■ STUDY MATERIAL
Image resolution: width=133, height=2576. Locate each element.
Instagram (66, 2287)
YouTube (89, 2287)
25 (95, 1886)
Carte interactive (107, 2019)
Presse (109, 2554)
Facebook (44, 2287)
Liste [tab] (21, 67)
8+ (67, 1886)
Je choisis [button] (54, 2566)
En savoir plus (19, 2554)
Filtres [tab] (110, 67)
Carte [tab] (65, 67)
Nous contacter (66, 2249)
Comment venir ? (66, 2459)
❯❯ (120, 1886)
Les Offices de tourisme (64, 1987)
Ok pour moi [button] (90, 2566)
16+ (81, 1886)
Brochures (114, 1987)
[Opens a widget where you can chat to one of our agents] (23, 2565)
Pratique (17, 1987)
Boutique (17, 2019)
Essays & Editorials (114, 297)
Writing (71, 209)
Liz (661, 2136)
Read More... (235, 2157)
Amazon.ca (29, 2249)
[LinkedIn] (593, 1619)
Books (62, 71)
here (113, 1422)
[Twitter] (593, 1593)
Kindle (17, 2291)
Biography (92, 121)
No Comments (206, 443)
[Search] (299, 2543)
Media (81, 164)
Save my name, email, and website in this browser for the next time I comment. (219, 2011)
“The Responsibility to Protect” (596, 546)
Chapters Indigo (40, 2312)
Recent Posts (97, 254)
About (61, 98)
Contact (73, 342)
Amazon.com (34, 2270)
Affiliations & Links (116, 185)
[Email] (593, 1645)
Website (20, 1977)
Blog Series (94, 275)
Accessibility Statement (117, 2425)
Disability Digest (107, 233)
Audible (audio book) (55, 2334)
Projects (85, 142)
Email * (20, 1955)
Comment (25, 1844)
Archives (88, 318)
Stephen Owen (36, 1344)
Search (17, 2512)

■ TASK INSTRUCTIONS
Copy each entry exactly, leaving every line as it is.

■ RESPONSE BOX
Image resolution: width=133, height=2576. Locate each element.
Instagram (66, 2287)
YouTube (89, 2287)
25 (95, 1886)
Carte interactive (107, 2019)
Presse (109, 2554)
Facebook (44, 2287)
Liste [tab] (21, 67)
8+ (67, 1886)
Je choisis [button] (54, 2566)
En savoir plus (19, 2554)
Filtres [tab] (110, 67)
Carte [tab] (65, 67)
Nous contacter (66, 2249)
Comment venir ? (66, 2459)
❯❯ (120, 1886)
Les Offices de tourisme (64, 1987)
Ok pour moi [button] (90, 2566)
16+ (81, 1886)
Brochures (114, 1987)
[Opens a widget where you can chat to one of our agents] (23, 2565)
Pratique (17, 1987)
Boutique (17, 2019)
Essays & Editorials (114, 297)
Writing (71, 209)
Liz (661, 2136)
Read More... (235, 2157)
Amazon.ca (29, 2249)
[LinkedIn] (593, 1619)
Books (62, 71)
here (113, 1422)
[Twitter] (593, 1593)
Kindle (17, 2291)
Biography (92, 121)
No Comments (206, 443)
[Search] (299, 2543)
Media (81, 164)
Save my name, email, and website in this browser for the next time I comment. (219, 2011)
“The Responsibility to Protect” (596, 546)
Chapters Indigo (40, 2312)
Recent Posts (97, 254)
About (61, 98)
Contact (73, 342)
Amazon.com (34, 2270)
Affiliations & Links (116, 185)
[Email] (593, 1645)
Website (20, 1977)
Blog Series (94, 275)
Accessibility Statement (117, 2425)
Disability Digest (107, 233)
Audible (audio book) (55, 2334)
Projects (85, 142)
Email * (20, 1955)
Comment (25, 1844)
Archives (88, 318)
Stephen Owen (36, 1344)
Search (17, 2512)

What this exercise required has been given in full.